Even apart from the question of reporting, the fundamental problem with employing the preponderance of the evidence standard to adjudicate sexual misconduct allegations is that punishing a student because a fact-finder thought that they were 50.01% likely to be guilty – indeed, finding that the accused was a mere .01% more likely than not to be responsible – offends our time-honored conception of justice. After all, there is scarcely any difference in believing that an accusation is 49.99% likely to be true and believing that it is 50.01% likely to be true. The difference is so insignificant that for all practical purposes, it amounts to just a hunch that the accused is guilty. Long-established principles of justice demand a system where more than a hunch is required before imposing life-altering discipline.
Compounding the problem further, Stanford fails to define sexual harassment in a manner consistent with Supreme Court precedent aimed at ensuring that protected speech isn’t swept into the definition. A vague definition of sexual harassment and a low burden of proof is a proven recipe for error.

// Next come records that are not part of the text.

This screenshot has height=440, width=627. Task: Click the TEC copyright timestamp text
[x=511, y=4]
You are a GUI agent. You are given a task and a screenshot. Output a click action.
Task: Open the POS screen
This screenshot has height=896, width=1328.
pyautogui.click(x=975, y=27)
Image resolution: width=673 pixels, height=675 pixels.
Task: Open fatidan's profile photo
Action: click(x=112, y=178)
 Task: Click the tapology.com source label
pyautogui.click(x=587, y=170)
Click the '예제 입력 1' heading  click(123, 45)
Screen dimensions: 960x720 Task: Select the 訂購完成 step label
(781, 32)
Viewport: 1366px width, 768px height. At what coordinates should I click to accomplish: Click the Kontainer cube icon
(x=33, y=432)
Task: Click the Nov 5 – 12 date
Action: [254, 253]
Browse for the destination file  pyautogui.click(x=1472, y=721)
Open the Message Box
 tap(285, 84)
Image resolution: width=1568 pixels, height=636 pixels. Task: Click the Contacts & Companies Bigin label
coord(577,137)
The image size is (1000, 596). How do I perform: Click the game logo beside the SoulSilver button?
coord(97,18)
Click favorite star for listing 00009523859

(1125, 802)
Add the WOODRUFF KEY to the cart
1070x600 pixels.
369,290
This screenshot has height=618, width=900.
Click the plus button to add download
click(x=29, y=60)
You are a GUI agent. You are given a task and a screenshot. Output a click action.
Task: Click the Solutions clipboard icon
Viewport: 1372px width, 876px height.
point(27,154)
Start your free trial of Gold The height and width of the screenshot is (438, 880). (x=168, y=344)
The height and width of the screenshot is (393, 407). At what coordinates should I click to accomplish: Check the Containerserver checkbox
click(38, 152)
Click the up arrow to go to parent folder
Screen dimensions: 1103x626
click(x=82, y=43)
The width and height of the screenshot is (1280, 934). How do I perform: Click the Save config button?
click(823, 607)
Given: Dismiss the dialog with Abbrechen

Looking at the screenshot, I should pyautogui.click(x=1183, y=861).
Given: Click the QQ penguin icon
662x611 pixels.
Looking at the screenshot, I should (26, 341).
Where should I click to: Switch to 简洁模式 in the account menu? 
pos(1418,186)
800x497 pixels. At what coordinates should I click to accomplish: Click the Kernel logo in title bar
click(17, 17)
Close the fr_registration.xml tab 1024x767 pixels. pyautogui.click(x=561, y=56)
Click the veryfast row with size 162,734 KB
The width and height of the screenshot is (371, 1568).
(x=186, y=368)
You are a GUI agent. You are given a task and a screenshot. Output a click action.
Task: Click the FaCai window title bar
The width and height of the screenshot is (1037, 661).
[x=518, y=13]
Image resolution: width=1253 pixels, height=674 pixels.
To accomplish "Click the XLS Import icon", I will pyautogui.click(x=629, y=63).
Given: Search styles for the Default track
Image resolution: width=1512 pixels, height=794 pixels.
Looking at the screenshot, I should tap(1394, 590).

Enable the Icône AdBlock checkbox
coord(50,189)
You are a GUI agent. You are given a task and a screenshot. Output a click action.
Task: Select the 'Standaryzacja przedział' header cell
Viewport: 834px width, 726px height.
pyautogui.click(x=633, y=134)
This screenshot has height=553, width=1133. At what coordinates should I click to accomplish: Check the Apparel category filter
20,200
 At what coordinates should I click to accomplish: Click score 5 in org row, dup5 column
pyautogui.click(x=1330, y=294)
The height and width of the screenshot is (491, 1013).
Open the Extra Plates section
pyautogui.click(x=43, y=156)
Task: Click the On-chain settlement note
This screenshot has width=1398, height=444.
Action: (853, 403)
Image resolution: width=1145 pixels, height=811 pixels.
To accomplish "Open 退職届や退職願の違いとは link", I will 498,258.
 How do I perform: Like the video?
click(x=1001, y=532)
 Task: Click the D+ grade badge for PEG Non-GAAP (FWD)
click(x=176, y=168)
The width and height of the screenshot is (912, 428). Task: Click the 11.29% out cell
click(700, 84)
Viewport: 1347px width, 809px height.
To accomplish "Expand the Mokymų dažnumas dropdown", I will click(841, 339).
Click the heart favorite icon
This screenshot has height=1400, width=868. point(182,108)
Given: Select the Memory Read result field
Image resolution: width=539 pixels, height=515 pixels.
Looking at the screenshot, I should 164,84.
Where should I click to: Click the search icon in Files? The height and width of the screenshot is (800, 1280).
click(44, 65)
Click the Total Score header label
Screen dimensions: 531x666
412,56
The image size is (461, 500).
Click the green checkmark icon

The problems with preponderance are amplified because there are few additional safeguards to ensure that findings are reliable. Unlike courts, where there are many protections provided to ensure basic fairness, like the right to counsel, rules of evidence excluding irrelevant testimony and hearsay, discovery, witnesses under oath subject to perjury charges if they lie and so forth, the campus judiciary’s most meaningful procedural protection is the burden of proof. Gutting that safeguard invites injustice.
Some argue that Stanford must make this change or it will lose federal funding. While it is true that the Department of Education’s Office for Civil Rights (OCR) may try to strip Stanford of its funding if it does not fall in line, it is hardly likely that the OCR would prevail. Remember, nothing in Title IX mandates the preponderance standard. Stanford owes it to its students to decide for itself what system best protects their interests. The only system of justice that is in the student body’s best interest is one that produces trustworthy, reliable findings of guilt and innocence. The preponderance standard, especially when implemented without meaningful due process protections, requires less certainty and thus fails that crucial test.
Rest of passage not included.